Police-Data-Accessibility-Project / scrapers

Code relating to scraping public police data.
https://pdap.io
GNU General Public License v3.0
157 stars 35 forks source link

Creation of example scrapers, bug fixes #223

Closed EvilDrPurple closed 1 year ago

EvilDrPurple commented 1 year ago

Part of #212

Two example scrapers were added to the /examples_templates/ directory from the Pittsburgh Police scraper and the Cal Poly Humboldt scraper

Unfortunately, Internet Archive does not play nice with CrimeGraphics (or at least, I wasn't able to find a way to make it) so the second example does not pull the data from IA.

Also contains various bug fixes I stumbled across while testing these scrapers

Let me know if the examples listed in CONTRIBUTING.md looks okay

josh-chamberlain commented 1 year ago

This does what it's supposed to. @mbodeantor if this looks good to you, we can close all our "repo overhaul" issues!

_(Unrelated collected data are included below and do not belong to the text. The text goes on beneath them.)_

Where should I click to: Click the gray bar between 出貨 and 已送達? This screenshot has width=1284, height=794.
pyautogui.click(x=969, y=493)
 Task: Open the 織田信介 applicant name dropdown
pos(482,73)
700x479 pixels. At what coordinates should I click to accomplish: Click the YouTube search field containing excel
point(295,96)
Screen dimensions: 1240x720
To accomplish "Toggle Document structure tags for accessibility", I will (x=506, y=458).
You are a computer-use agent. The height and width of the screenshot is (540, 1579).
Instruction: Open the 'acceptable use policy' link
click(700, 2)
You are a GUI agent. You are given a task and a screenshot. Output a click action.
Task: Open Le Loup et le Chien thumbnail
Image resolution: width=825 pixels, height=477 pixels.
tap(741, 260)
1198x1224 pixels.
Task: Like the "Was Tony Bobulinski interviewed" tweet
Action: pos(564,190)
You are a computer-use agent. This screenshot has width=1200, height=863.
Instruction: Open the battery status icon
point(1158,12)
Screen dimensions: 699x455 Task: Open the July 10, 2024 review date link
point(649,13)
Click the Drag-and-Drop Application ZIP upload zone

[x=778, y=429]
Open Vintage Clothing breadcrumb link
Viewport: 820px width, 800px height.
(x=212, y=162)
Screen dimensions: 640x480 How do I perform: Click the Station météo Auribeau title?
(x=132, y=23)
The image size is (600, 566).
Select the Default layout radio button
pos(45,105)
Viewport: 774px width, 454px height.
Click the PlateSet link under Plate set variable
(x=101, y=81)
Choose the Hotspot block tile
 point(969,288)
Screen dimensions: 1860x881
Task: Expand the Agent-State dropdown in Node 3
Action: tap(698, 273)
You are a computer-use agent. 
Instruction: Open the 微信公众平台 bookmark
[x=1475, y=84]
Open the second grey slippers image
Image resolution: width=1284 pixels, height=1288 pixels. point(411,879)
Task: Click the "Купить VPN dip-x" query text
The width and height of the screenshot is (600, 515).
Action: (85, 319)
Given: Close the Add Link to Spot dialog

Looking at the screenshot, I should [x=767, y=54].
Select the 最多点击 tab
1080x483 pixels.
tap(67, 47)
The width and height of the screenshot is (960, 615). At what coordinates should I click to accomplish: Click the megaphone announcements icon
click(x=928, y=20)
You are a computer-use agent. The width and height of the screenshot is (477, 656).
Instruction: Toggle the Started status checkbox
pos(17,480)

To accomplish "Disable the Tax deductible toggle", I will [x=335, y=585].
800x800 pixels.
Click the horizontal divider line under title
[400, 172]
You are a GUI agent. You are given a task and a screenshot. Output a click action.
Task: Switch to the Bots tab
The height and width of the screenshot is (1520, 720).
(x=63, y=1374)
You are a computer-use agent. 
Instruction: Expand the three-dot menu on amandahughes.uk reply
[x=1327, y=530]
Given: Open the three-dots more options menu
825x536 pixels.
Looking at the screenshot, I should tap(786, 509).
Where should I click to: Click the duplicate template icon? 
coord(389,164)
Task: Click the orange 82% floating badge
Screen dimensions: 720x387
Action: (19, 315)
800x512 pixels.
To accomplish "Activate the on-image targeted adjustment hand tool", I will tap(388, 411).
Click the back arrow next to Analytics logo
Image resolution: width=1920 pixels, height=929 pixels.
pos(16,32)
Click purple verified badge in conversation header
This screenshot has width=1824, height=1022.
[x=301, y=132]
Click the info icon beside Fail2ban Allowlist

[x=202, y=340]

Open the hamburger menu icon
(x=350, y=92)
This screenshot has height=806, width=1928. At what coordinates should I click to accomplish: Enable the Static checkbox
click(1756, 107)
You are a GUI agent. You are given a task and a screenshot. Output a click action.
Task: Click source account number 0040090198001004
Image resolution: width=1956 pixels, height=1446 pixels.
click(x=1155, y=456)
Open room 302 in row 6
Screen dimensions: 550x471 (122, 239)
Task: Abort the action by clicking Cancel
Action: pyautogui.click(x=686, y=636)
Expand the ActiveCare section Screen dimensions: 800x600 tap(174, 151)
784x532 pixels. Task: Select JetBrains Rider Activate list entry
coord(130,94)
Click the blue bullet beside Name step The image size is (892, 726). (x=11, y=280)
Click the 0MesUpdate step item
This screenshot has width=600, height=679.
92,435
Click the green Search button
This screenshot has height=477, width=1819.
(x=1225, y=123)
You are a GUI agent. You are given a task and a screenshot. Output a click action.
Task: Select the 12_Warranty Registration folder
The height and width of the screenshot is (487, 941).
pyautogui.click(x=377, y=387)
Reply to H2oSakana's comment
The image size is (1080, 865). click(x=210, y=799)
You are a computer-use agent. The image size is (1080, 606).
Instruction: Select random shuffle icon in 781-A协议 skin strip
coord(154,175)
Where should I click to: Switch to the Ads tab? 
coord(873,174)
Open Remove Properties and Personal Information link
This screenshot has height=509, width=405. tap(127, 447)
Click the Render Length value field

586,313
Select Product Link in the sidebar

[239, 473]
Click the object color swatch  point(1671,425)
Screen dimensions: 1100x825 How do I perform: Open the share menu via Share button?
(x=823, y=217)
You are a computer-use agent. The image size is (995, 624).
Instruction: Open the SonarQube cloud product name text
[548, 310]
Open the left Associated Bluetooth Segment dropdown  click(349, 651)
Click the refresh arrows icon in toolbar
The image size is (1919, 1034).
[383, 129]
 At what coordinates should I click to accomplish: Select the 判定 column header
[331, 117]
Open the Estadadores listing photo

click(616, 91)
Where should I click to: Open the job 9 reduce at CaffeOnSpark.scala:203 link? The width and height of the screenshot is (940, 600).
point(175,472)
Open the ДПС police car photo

mbodeantor commented 1 year ago

Should the "configs" in this else block be "configs_file"? Seems like it is the same as the if block otherwise: https://github.com/EvilDrPurple/PDAP-Scrapers/blob/77d796ced7b8d1df21ea7e160bc75c44f12d1e11/scrapers/data_portals/crimegraphics/crimegraphics_clery.py#L43

EvilDrPurple commented 1 year ago

@mbodeantor

Should the "configs" in this else block be "configs_file"? Seems like it is the same as the if block otherwise: https://github.com/EvilDrPurple/PDAP-Scrapers/blob/77d796ced7b8d1df21ea7e160bc75c44f12d1e11/scrapers/data_portals/crimegraphics/crimegraphics_clery.py#L43

It is my understanding that this if-else block is here for backwards compatibility of this function. In previous versions, a config.py file was sent to the function through the config parameter. At some point this was reworked to instead be a dictionary sent through the config parameter. The config_file parameter is a boolean that is True if the config being sent is using the old functionality, and False if it is using the new functionality. The if-else block is there to avoid an error due to dot notation being invalid for dictionaries, and bracket notation being invalid for the conifg.py files. There's likely a better way to do this (i.e. checking the type of config being passed instead of using the boolean) but removing the config_file parameter will require us to update old scrapers relying on the old functionality, and at that point we may as well switch them all over to using the dictionary instead of a config file.

mbodeantor commented 1 year ago

Ah okay, thanks!